• TEXT PROVIDED
-- Opening Marker --

WILL: Yeah, just even thinking about like something like this, like Gov Ball. We're playing in front of maybe a few of our friends, but then a bunch of people who have no idea who we are. And this is a huge corporate festival. And that's fun. But last night we played you know, in Philadelphia at a DIY show with like, the people we came up with, we're still coming up, but like, we always want to keep a foot in that camp as long as possible. Keep playing in front of our peers and with our community and stuff like that, and that's been helping me not go crazy as the band grows.

SOS: I think when I talk about community, that's kind of what I'm going for. Ways to keep you grounded and ways to stay connected to  your community and other bands that you. Like you said, with DIY shows it's such a different feel than a huge festival like this, where  maybe not everyone knows the artists or knows each other or this and that. So when you get into those like smaller venues there's a lot of room for like, feeling like you're part of something. Going off what you were saying about feeling grounded, what are things that you guys do when you're on the road like on tour to keep yourself grounded?

HAYLEN: Every Thursday, we do "Thursday Check-In." That usually takes place in the van, like when we're going to the next city. And we'll just, you know, one at a time we'll check in, like a mental health check in. We'll say our warm and fuzzies and then our cold and pricklies. Things that we're happy about things that we're not happy about.

LUCKY: Sometimes there's nothing that we're not happy about. And it still feels good to just talk to everybody and say how pumped we are on the tour. Sometimes there's nothing to be happy about. And it feels so good to just be able to talk to everybody and not feel like you're being judged for having something wrong or something bothering you. Because it happens, as much as we tour, something's gonna come up and we have to be able to talk about it.

HAYLEN: Yeah, like he's being able to talk about it or just talking about it makes it so much easier to either solve the problem or just not sit on the problem and let it you know, like build up into something even more so that's why every Thursday. It was Friday, right?

MIKE: No, Friday is "Financial Friday."

SOS: What's Monday, Tuesday, Wednesday?

MIKE: We were actually gonna try to do that.

WILL: We have our we have a meeting with our manager every Thursday and just felt like, after we meet with them, let's have our own internal meeting.

HAYLEN: So it is like a little mini therapy session.

WILL: It's funny too, because when you asked the question, I was like, usually when I do interviews, I'm like, alright, what kind of joke answer can I give that's gonna make you laugh? But like, we actually do have a mental health check in every Thursday. So it's good that we're answering. And it helps. And it's funny, we don't have to be on tour like, literally two days ago I had a bit of a meltdown at Gov Ball. And, you know, we just need to be able to talk about stuff and it does help a lot.

LUCKY: That being said sometimes check in Thursday is not on Thursday, but we still do refer to it as "Check-In Thursday."

SOS: How did that start? Was tour getting more stressful and you guys thought like, how can we communicate well with each other? Or did it just kind of come about on its own?

WILL: I think it maybe it came out in a pretty light-hearted time. We were having a really great time and it like, everyone wanna say something about how you're feeling about the tour and stuff? It was like good time. I'm a 10 year advocate of therapy and I see the value in talking about stuff. Yeah, it started as a joke that became valuable quickly.

HAYLEN: Yeah, we look forward to it honestly. Like, it's good for us. Lucky and I have played in bands in the past touring bands where we didn't do stuff like that, and so we see the positive effects of it. I look back and I think man if we had done this in the past,, maybe things will be different. But yeah, there's a lot of value in it for sure.

WILL: It's kind of crazy how how much someone can feel relieved [from it]. It's not like anyone's forced to say anything but everyone has an opportunity to speak up. You'd be surprised at what can come out and what people are actually feeling and saying.

-- Closing Marker --

• TASKS AND EXERCISES
• A. From the band interview above, repeat word for word the passage from "WILL: It's funny" to "on its own?".
• B. In the band interview above, what name does Mike give to Friday?

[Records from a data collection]
-- Opening Marker --

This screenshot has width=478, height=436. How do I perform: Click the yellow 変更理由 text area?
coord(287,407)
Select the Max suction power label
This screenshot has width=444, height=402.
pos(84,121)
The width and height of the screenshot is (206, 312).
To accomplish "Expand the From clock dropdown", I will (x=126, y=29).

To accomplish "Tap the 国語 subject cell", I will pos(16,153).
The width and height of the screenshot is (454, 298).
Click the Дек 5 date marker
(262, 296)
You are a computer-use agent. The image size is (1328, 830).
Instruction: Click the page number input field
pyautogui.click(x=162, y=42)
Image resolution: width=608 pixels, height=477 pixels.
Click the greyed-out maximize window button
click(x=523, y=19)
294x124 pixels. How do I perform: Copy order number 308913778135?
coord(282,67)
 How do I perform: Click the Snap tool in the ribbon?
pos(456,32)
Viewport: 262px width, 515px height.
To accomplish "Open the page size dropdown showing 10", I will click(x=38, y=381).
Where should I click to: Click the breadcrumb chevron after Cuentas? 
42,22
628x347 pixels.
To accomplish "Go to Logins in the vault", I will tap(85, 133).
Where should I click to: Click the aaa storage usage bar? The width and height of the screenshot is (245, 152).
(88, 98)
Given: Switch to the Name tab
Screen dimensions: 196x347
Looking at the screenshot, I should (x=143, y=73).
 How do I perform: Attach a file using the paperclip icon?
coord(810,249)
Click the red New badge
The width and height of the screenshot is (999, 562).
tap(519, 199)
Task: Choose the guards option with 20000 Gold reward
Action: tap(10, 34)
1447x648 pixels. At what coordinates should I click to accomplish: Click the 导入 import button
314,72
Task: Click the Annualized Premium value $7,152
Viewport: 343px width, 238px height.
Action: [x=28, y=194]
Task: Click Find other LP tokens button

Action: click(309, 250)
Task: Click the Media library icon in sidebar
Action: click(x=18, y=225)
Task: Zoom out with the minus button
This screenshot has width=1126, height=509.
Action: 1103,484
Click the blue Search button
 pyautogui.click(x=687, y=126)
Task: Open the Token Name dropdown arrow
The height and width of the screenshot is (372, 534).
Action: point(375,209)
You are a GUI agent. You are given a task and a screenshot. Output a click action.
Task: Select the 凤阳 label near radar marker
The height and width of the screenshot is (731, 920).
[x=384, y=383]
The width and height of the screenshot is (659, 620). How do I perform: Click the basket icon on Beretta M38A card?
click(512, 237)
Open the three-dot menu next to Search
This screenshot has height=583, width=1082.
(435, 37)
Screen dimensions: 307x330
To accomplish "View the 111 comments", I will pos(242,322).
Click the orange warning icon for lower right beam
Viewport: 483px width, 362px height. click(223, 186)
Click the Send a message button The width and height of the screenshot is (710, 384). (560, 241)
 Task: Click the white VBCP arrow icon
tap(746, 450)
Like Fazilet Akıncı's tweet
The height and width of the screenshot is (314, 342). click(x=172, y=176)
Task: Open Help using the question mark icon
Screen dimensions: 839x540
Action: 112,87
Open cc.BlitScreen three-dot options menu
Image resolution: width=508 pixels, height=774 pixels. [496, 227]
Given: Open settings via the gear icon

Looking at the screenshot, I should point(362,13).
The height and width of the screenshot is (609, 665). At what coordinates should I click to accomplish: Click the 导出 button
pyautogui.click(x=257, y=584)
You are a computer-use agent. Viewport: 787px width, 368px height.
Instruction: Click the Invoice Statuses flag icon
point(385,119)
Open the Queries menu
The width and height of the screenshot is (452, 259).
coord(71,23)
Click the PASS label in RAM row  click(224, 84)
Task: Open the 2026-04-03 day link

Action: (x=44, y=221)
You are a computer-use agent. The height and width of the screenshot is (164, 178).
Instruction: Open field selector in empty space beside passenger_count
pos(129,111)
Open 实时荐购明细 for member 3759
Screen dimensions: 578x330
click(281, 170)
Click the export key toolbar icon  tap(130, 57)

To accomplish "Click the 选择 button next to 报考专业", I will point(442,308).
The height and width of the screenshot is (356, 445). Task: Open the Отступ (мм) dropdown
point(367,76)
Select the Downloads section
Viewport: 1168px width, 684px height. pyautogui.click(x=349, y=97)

-- Closing Marker --

• ANSWERS FOR THE EXERCISE
• A.
WILL: It's funny too, because when you asked the question, I was like, usually when I do interviews, I'm like, alright, what kind of joke answer can I give that's gonna make you laugh? But like, we actually do have a mental health check in every Thursday. So it's good that we're answering. And it helps. And it's funny, we don't have to be on tour like, literally two days ago I had a bit of a meltdown at Gov Ball. And, you know, we just need to be able to talk about stuff and it does help a lot.

LUCKY: That being said sometimes check in Thursday is not on Thursday, but we still do refer to it as "Check-In Thursday."

SOS: How did that start? Was tour getting more stressful and you guys thought like, how can we communicate well with each other? Or did it just kind of come about on its own?

• B. "Financial Friday."